En las ciudades fronterizas habita una magia especial: pasado, presente y futuro parecen fundirse, una pizca de historia de aquí y de allá, o la capacidad para invitar a nuevas aventuras allende lo establecido. Trieste es una de ellas. Esta ciudad costera del norte de Italia, en la región de Friuli-Venezia Giulia, ha contenido durante siglos ese Oriente de conquistas, Balcanes y un viento bora que cada invierno revela nuevos secretos. De hecho, este fenómeno permite que el cielo de Trieste sea uno de los más saludables del mundo y se preste a diferentes deportes acuáticos. Pero no nos adelantemos.
Cobijada en la frontera entre Italia y Eslovenia, esta puerta a Europa del Este engloba un conjunto de experiencias únicas frente a un mar Adriático hinchado de historias. A Trieste la delata el aroma a café y el poso de los literatos, como el escritor esloveno Vladimir Bartol o el triestino Itali Svevo, quienes durante años frecuentaron establecimientos tan prestigiosos como el café de los Espejos, el Tommaseo o el Pirona. Templos intelectuales ideales para adentrarnos en una cultura del café italiano que aquí se acompaña de un dulce Briosh y sí, sabe delicioso – y hay que agradecérselo a la influencia del Imperio Austro-Húngaro, al que Trieste perteneció hasta principios del siglo XX -.
Alguien habla en alemán, otra persona en italiano, nubes blancas, un barco que recién llega.

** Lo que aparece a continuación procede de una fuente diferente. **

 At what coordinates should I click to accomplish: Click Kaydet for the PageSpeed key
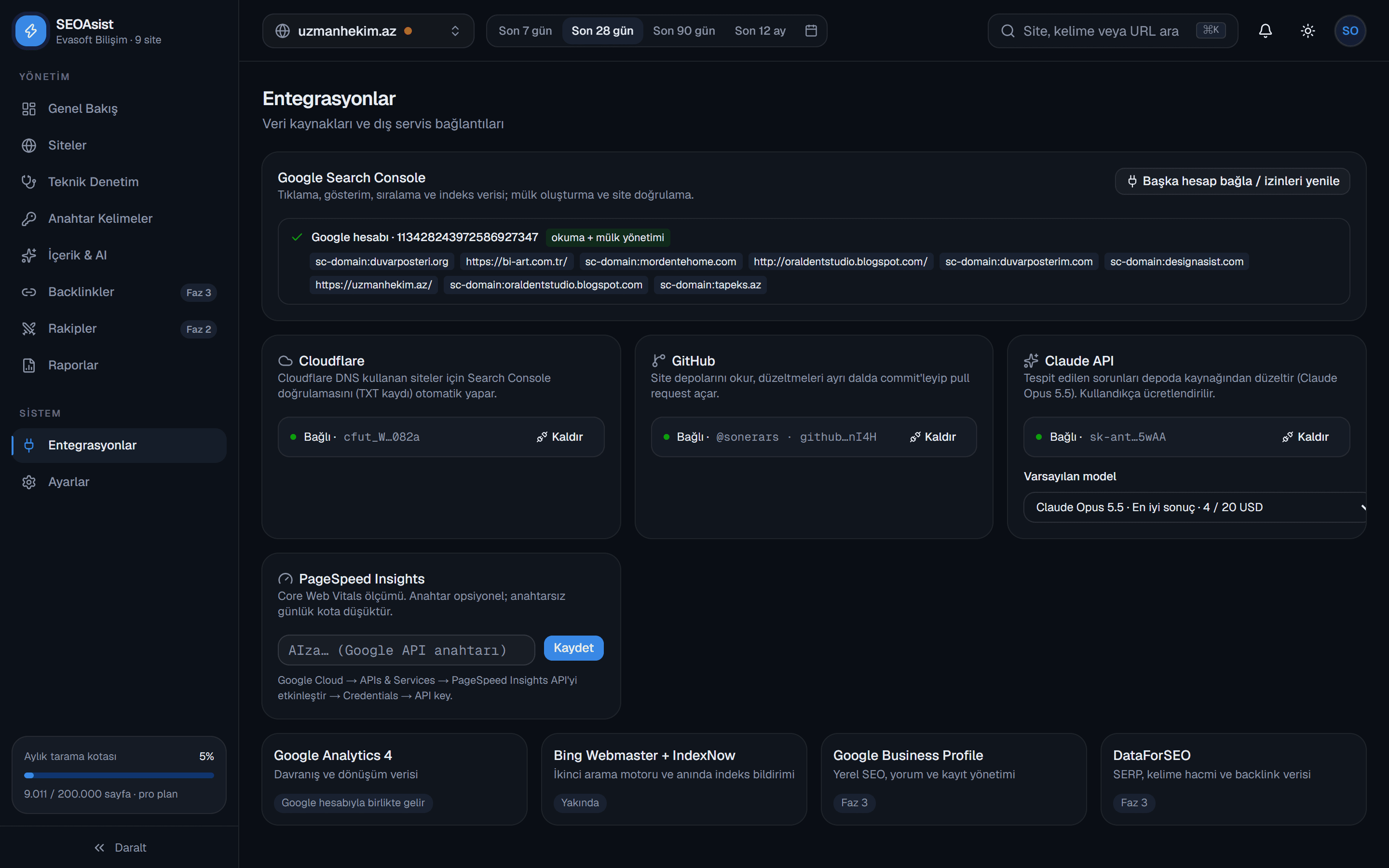[x=573, y=648]
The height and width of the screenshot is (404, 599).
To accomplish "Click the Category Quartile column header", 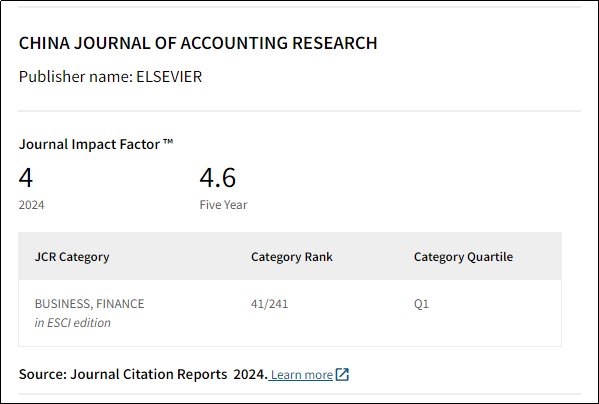I will pos(463,257).
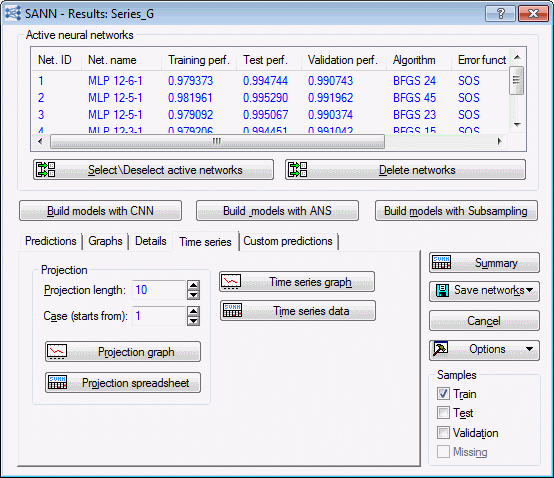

La multiculturalidad se revela como mejor abrigo para callejear durante la mañana hasta sentarte a degustar un cevapcici – o salchichas con especias -; una jota – que no un baile de hermandad maña, sino una sopa de chucrut con patatas – o unos ñoquis de pan.
Las sorpresas aguardan en la arquitectura neoclásica – perderse por la plaza de la Unidad, la única plaza mayor italiana frente al mar, lo confirma – en contraste con los azules del paseo marítimo. Aún nos parece ver a los antiguos arroceros en la Risiera di San Saba, reconvertido en un campo de prisioneros nazi durante en la Segunda Guerra Mundial, o el castillo de San Giusto, antigua fortaleza mandada a construir por los emperadores de Austria.

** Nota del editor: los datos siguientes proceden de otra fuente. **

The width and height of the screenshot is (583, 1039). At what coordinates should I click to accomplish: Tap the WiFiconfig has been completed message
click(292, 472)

Y tomar una barca hasta el faro de la Victoria, construido en 1923 en honor a los marineros italianos fallecidos en la Primera Guerra Mundial. Estrenar la tabla de surf, o escuchar qué tiene que decir la historia al tocar las nubes de ese firmamento tan puro durante una sesión de parasailing. Quizás te pierdas y los tejados rojos queden bajo tus pies, incluso te cueles por la cueva gigante de Trieste, de más de 100 metros de altura (y claro, profundidad).
Puede que los vientos bora te conduzcan al castillo de Miramare, a su teatro romano o barrios donde la historia confabula para confundirte y hacerte sentir la primera persona en pisar un destino. El mar espía desde todos los rincones, un balcón se suspende sobre una promesa azul, lanchas que en cualquier momento saltarán del Adriático para recorrer sus plazas. Y sopla el viento del este, el invierno se resiste para permitirte disfrutar de un crisol de colinas, olas, historia, gastronomía y caminos que invitan a calzarse nuevas botas. Porque más allá de su condición de puerta fronteriza, Trieste nunca dejó de ser el trampolín a un mar donde convergen todas las épocas.